The changing fortunes of two computer equipment and service stores in New Jersey points up the importance of customer service when David meets Goliath in business.
At a time when retail giant CompUSA is closing 10 of its 11 stores in the Garden State, Micro Center, a small computer chain with a big reputation for service and expertise is opening its 20th nationwide location.
The Ohio-based Micro Center chain plans to open its 20th store in April in a new retail development that can draw customers from a wide area. The 35,000-square-foot store, located in an enterprise zone, will sell video game consoles, HDTVs and cellphones, as well as esoteric computer parts for cyber-geeks who like to "build their own." Exactly the same audience CompUSA was created to serve. The store is within 10 miles of two such giant stores about to close.
Retailing experts point to Micro Center's reputation for having knowledgeable sales staff trained to help as a key component of the companys growth. These same experts report that CompUSA has, in recent years, failed to build customer loyalty with service. The result is declining sales in the bigger chain while Micro Center is gaining a reputation for quality service coupled with more complete product offerings.
In addition, other experts see a change in the way Americans view the utility of so call warehouse-style big-box stores. Many of these locations are lightly manned and have few sales staff members who can advise customers.
Marketing experts say they are detecting a need, not only in product but also advice and suggestions from sales staff. This need appears to growing and is necessary to supplement the information provided by the Internet, particularly at the time of sale.
Certainly we are not seeing the end of the big box, no-frills store, said Dr. Kenneth E. Lehrer, a Houston, TX, economist. What we are seeing is a continuing need for the smaller enterprise with specific expertise to serve a consumer and industrial sector that wants information the old fashion way, at the point of sale.
While computers have become ubiquitous and available just about everywhere, the need for knowledgeable sales staff has not abated. At the same time, Micro Center also brags that its stores carry a larger selection than the biggest of the big boxes.
Customer service and skilled salespeople are the chain's claims to fame, and the secrets, it says, to annual sales estimated at more than $1 billion by Forbes magazine, which puts it at 307th on its list of the Top 500 Private Companies.
The 19 other stores in the chain average $55 million each in revenue.
"Micro Center modeled itself after high-satisfaction department stores like Nordstrom, where customer satisfaction is very important," Marketing Communications Manager Ed Lukens said. "What we try to do with the salespeople is to get people who are really geeks with good people skills."
Micro Center was the only computer retail chain to be recommended for both service and selection three years in a row by Consumer Reports magazine. A survey by the magazine last November gave the chain the second-highest customer satisfaction score, after Apple stores.
"They're a lot different than CompUSA. This is a different animal," said Doug Olenick, an editor at TWICE, a leading consumer electronics trade publication.
"Their salespeople, compared to others in the industry, are extremely well-trained. When you walk into their store, someone will walk up to you and offer to help, and be adept at doing so."
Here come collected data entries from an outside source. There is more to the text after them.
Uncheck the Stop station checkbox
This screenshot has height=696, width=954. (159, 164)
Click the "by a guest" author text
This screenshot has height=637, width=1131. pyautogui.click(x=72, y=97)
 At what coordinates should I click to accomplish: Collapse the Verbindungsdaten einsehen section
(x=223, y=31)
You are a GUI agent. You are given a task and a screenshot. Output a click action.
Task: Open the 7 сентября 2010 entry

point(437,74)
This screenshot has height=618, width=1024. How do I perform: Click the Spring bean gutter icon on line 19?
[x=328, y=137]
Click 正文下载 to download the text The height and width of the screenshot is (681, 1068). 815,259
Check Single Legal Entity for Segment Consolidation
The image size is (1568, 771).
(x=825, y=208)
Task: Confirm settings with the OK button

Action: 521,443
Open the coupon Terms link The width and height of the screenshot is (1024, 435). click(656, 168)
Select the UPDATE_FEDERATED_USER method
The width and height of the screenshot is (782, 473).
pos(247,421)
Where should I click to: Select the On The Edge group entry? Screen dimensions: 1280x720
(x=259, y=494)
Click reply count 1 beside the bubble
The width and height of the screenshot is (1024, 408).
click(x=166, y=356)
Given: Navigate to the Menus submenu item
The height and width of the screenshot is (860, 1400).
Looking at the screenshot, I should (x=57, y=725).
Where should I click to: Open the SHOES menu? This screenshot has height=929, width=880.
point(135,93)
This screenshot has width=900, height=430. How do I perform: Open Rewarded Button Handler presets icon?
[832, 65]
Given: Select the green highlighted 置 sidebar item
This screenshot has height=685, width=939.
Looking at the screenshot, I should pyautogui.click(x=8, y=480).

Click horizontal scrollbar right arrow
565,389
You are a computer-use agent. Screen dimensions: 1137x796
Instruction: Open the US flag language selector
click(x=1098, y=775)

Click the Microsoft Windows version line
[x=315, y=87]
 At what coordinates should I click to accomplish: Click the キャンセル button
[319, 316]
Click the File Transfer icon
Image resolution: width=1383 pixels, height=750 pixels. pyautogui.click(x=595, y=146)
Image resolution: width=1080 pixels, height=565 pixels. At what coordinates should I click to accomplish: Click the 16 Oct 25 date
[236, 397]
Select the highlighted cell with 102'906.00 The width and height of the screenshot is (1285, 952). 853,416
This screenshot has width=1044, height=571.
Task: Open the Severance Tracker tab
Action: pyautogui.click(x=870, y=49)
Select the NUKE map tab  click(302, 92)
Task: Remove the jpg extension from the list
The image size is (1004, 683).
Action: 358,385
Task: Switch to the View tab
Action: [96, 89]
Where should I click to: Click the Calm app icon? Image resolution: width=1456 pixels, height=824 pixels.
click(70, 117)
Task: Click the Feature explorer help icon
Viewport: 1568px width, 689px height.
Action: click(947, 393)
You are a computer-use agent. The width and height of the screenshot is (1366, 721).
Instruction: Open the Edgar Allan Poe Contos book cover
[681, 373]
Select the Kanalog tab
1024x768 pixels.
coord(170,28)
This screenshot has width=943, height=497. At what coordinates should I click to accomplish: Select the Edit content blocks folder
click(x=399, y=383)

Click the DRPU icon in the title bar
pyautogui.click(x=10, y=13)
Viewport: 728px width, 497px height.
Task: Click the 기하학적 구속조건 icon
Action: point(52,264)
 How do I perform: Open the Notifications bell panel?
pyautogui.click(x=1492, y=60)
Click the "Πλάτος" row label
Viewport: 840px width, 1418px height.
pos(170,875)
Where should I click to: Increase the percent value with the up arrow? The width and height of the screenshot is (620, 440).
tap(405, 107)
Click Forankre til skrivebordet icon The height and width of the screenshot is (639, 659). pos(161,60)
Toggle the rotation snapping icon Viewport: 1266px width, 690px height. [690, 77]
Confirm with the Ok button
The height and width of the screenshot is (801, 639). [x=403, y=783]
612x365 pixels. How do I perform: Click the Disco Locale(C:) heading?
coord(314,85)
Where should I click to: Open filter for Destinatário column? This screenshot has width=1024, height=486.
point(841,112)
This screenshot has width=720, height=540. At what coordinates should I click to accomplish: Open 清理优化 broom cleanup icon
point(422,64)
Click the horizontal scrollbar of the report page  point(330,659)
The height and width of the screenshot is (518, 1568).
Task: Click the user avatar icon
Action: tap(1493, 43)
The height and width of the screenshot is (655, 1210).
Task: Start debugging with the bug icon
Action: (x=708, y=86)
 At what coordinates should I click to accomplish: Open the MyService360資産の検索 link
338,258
The first Micro Center store opened 28 years ago in a vacated department store in a suburb of Columbus, Ohio, near Ohio State University and the scientific think-tank Battelle Memorial Institute. Those two institutions drew potential customers to the store and made it easy to find computer-literate salespeople.
The privately held chain has expanded at a glacial pace compared with other retailers.
It waited until 1988 to open its second store, and has added just 17 stores since then. In contrast, CompUSA is five years younger than Micro Center, but had more than 200 stores a decade after opening its first.
"Because they're so few and far between, most people don't know about them," Olenick said.
The chain, he said, doesn't cluster stores near each other, so it is unlikely they would open other stores in North Jersey any time soon.
"They consider themselves a destination," he said. "They think a person will drive miles to get to their stores."
New Micro Center stores "tend to do well," Olenick said. "They do a lot of research prior to selecting a location. You don't hear of their stores closing."
The Paterson store, at 263 McLean Blvd., is in the new Route 20 Retail Center, developed by Rushton Industries of Fairfield.
The center includes a 167,000-square-foot Lowe's hardware store and a 20,000-square-foot Pep Boys store.
Rushton Vice President Rick Rushton said company executives have visited Micro Center stores in other parts of the country and they believe the store will draw eager customers. "It's really a great store," he said. "And the people who work there are really knowledgeable."
Another advantage for Micro Center and one that other smaller enterprises should consider is locating in so-called urban enterprise zones. In New Jersey, stores located in such zones get a 50% sales tax reduction from the state.